Time frame: Recorded intraoperatively.
Wound Closure
* Definition: Wound closure is evaluated qualitatively (complete vs. incomplete). * Measurement: Wound closure is documented by the surgeon. * Type: Wound closure is categorical.
Time frame: Recorded intraoperatively.
Surgery Time
* Definition: Surgery time is the duration from the initial incision to the final suture placement. * Measurement: Surgery time is measured with a stopwatch. * Type: Surgery time is a continuous variable (in minutes).
Time frame: immediately following surgery
Complications
* Definition: Any adverse events such as infection, dehiscence, graft or implant loss. * Measurement: Documented by the surgical team and followed up clinically. * Type: Categorical (present/absent, with descriptive details).
Time frame: From intervention to the end of follow-up period at 6 months.
Radiographic Evaluation of Marginal Bone Loss
* Definition: The change in bone level around the implant measured from the implant shoulder to the first bone-to-implant contact. * Measurement: Using CBCT images. * Type: Continuous variable (in millimeters).
Time frame: Baseline (immediately postoperative), and 6 months postoperatively.
Postoperative Pain and Swelling
* Definition: Patient's subjective rating of pain and swelling after surgery. * Measurement: Using a visual analogue scale (VAS) ranging from 0 (no pain/swelling) to 10 (worst possible pain/swelling). * Type: Ordinal variable.
Time frame: One week postoperatively.
Aesthetic Satisfaction
* Definition: Patient's satisfaction with the aesthetic outcome of the implant restoration and surrounding soft tissue. * Measurement: Using a Likert scale (1-5, where 1 is very dissatisfied and 5 is very satisfied). * Type: Ordinal variable.

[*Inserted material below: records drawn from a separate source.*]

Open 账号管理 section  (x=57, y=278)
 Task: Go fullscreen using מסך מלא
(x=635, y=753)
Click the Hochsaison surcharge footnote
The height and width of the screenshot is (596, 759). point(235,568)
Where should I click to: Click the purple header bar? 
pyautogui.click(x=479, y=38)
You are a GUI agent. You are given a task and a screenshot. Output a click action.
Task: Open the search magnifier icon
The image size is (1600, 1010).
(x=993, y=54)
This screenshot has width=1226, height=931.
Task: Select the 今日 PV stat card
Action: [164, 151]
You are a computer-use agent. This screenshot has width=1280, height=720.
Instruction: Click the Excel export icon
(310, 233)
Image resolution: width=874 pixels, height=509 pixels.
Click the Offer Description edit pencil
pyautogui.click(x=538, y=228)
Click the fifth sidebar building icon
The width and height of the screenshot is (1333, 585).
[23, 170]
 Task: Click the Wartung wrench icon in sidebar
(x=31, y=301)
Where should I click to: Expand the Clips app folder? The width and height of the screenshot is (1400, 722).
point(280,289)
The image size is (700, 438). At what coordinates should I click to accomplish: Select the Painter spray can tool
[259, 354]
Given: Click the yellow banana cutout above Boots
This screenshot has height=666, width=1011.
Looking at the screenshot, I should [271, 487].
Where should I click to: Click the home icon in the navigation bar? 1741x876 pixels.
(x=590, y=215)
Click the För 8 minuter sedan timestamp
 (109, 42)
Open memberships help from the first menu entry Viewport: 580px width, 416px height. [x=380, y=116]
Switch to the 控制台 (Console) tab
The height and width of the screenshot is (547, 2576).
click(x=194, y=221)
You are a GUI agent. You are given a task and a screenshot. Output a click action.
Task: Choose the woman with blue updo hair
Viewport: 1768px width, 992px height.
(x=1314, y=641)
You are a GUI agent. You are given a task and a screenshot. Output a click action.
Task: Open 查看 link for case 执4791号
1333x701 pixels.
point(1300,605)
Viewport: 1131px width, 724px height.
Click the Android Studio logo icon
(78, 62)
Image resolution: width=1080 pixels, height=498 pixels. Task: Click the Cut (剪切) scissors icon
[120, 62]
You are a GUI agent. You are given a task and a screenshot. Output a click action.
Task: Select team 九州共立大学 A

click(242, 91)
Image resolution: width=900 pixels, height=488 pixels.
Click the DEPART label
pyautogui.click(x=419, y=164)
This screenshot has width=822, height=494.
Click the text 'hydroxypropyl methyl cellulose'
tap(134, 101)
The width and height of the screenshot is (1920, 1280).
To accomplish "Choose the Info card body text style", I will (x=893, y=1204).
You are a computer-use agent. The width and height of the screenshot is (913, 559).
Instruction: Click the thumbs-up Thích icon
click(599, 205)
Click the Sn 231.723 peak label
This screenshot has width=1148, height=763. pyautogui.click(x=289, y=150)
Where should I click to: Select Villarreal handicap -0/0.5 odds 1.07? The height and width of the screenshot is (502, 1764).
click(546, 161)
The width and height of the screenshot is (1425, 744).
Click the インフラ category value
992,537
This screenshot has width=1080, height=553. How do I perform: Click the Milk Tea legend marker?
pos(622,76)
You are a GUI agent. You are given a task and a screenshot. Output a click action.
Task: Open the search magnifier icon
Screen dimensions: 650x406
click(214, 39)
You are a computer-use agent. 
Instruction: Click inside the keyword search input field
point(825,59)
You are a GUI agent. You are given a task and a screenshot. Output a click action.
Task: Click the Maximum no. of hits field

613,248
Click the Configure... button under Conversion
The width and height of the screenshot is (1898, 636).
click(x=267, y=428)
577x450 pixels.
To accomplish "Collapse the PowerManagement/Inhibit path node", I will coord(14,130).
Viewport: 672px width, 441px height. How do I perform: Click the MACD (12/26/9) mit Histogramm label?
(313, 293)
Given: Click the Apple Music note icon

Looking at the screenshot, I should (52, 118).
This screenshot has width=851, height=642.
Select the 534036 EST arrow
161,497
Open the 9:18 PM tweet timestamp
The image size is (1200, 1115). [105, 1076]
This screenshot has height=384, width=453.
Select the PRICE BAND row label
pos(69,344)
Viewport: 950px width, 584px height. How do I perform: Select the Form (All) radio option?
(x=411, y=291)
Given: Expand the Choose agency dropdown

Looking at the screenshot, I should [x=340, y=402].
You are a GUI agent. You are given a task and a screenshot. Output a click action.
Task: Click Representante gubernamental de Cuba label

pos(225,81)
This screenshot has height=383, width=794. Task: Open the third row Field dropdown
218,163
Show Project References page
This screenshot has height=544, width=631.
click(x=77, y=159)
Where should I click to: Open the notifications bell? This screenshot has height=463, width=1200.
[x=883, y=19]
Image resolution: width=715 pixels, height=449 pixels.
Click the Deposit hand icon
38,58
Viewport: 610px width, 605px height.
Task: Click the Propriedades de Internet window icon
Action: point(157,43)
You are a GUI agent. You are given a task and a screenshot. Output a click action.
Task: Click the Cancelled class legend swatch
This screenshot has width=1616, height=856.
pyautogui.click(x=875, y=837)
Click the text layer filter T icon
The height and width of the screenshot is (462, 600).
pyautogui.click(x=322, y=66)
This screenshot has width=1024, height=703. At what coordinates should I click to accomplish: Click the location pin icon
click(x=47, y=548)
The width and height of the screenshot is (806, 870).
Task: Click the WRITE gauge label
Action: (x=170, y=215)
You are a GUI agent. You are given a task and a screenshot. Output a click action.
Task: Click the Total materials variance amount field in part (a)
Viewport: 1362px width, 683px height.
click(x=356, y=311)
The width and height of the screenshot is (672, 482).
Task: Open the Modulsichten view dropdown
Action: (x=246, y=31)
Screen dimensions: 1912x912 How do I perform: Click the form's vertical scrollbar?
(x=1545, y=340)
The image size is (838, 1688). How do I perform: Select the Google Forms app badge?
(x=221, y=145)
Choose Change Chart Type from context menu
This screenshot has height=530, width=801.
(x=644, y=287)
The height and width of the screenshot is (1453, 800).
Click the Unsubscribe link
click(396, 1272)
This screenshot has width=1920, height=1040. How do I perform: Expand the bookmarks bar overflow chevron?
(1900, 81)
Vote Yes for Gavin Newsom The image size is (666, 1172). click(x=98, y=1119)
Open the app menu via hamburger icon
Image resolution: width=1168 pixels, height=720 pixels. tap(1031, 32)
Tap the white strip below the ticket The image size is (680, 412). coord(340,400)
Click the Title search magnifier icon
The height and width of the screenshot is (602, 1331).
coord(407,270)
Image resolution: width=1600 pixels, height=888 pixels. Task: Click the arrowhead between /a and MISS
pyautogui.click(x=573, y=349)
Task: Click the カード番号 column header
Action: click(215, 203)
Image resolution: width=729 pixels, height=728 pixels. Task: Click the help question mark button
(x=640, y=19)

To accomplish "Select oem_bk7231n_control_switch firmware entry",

Time frame: 3 months postoperatively.
Willingness to Undergo the Same Treatment Again
* Definition: Patient's acceptance and perceived comfort of the treatment procedure. * Measurement: Assessed via a Likert scale (1-5, from not willing to very willing). * Type: Ordinal variable.
Time frame: 3 months postoperatively.
Mid-Facial Recession
* Definition: The vertical distance from the incisal edge of the implant-supported crown to the level of the buccal mucosal margin. * Measurement: Using a periodontal probe. * Type: Continuous variable (in millimeters).
Time frame: 3 and 6 months postoperatively.
Pink Aesthetic Score (PES)
* Definition: A composite score evaluating the harmony of the peri-implant soft tissue with adjacent teeth, based on criteria such as mesial/distal papilla, tissue level, contour, and color. * Measurement: Using a standardized scoring system (0-14 scale). * Type: Ordinal variable.
Time frame: 3 and 6 months postoperatively.
Mucosal Scarring Index (MSI)
* Definition: A measure of the presence and severity of scar formation at the graft site, based on criteria like color, contour, texture, and vascularity. * Measurement: Assessed using a categorical scoring system. * Type: Categorical variable.
Time frame: 3 and 6 months postoperatively.